/planar_rect_homography

The implementation of planar rectification from RGB-D information.

Primary LanguageC++

planar_rect_homography

The implementation of planar rectification from RGB-D information.

Paper

Our paper proposed an improved method for the detection of planar objects, which rectifies images with geometric information to compensate for the perspective distortion before feeding it to the CNN detector module, typically a CNN-based detector like YOLO or MASK RCNN. Besides, we also release an RGB-D dataset, which is the first public-available hazmat sign detection dataset with RGB-D sensors.

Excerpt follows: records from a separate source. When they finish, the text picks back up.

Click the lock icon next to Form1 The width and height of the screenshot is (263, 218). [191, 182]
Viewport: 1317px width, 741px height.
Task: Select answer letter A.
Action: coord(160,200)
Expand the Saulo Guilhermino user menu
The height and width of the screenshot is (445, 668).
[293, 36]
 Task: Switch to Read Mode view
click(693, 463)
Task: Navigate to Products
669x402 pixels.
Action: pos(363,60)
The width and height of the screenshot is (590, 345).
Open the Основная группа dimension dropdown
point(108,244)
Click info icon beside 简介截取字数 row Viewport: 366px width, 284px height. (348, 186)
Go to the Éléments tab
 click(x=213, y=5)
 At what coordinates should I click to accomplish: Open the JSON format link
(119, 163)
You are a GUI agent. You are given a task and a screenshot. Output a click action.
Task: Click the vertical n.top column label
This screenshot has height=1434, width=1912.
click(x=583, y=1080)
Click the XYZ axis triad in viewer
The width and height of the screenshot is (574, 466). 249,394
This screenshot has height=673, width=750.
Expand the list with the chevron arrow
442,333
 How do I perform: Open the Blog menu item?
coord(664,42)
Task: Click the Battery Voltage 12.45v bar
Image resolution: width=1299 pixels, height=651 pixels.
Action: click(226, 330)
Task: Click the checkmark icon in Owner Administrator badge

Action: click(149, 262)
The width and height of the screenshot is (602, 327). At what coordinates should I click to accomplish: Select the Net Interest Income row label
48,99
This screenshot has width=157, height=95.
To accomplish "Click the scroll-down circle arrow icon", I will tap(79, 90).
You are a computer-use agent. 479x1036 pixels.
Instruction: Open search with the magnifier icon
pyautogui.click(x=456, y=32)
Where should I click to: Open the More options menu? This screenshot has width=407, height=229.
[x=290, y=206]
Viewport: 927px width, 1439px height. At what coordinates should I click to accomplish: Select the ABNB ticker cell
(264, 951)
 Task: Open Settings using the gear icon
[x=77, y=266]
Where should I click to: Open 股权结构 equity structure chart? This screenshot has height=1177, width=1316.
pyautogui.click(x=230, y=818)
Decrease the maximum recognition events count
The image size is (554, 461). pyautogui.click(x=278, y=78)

The paper describing the method was accepted for publication at SSRR2020 and should be published soon after the conference.

Usage

Yolo Training

Rectification

# start the rectification node
roslaunch planar_rect_homography_pkg planar_rectifier_exp.launch
# set camera_info and tf tree
rosbag play info.bag
# auto-iterate through target directory and play messages one by one
# it will monitor the rectifier status flag (ros message)
roslaunch hazmat_bag_tools play_bags

This will prepare the test dataset (for yolo in the next step) in the folder results

YOLO testing

Use following command to run yolo inference and save results to playground/output.txt

./darknet detector test ~/workspace/mars_hazmat_detection/experiments/cfgs/exp9/hazmat_valid_bag3.data ~/workspace/mars_hazmat_detection/experiments/cfgs/exp9/yolov3-tiny-13.cfg checkpoints_9/yolov3-tiny-13_last.weights -dont_show -ext_output  </home/ernest/playground/input.txt >/home/ernest/playground/output.txt

Evalutation (with NMS)

In evaluation we need the output.txt file generated in the previous step.
Code of evaluation is inside evaluation.ipynb, remember to change the paths when using. You will find the detection result inside the nms_img folder.